You'd jsut have to define a ThreadPool with n Threads before, where each request would've blocked one pending thread. Now it just keeps going.

So your equivalent Java example should've been something like this, but again: the completeable futures api is pretty old at this point.

    @HttpExchange(value = "https://news.ycombinator.com")
    interface HnClient {
        @GetExchange("news?p={page}")
        CompletableFuture<String> getNews(@PathVariable("page") Integer page);
    }

    @RequiredArgsConstructor
    @Service
    class HnService {
        private final HnClient hnClient;
        List<String> getNews() {
            var requests = IntStream.rangeClosed(1, 4)
                                    .boxed().map(hnClient::getNews).toList();
            return requests.stream().map(CompletableFuture::join).toList();
        }
    }


Structured concurrency is still being developed: https://openjdk.org/jeps/453

Also, I wouldnt consider that the equivalent Java code. That is all Spring and Lombok magic. Just write the code and just use java.net.HttpClient.
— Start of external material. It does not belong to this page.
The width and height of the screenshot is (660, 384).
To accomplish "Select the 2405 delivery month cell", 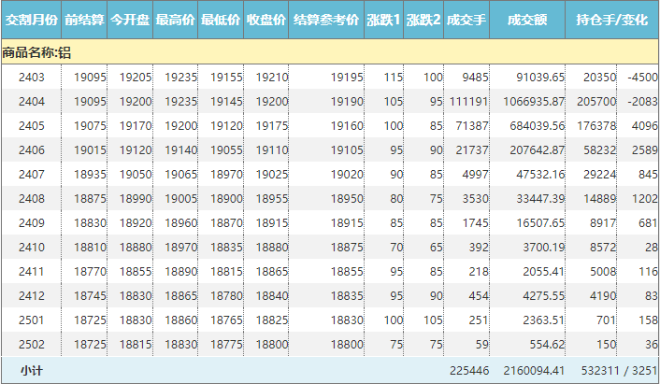I will 31,125.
> and just use java.net.HttpClient.

No.


it might be obvious to others, but why the 'No'?


The standard http client doesn’t have as great of UX as other community libs. Most of us (including me) don’t like to use it.

That being said, imo you can’t call something equivalent when doing a bunch of spring magic. This disregards that OPs logic isn’t equivalent at all. It waits for each future 1 by 1 instead of doing something like CompletableFuture.allOf or in JS: Promise.all.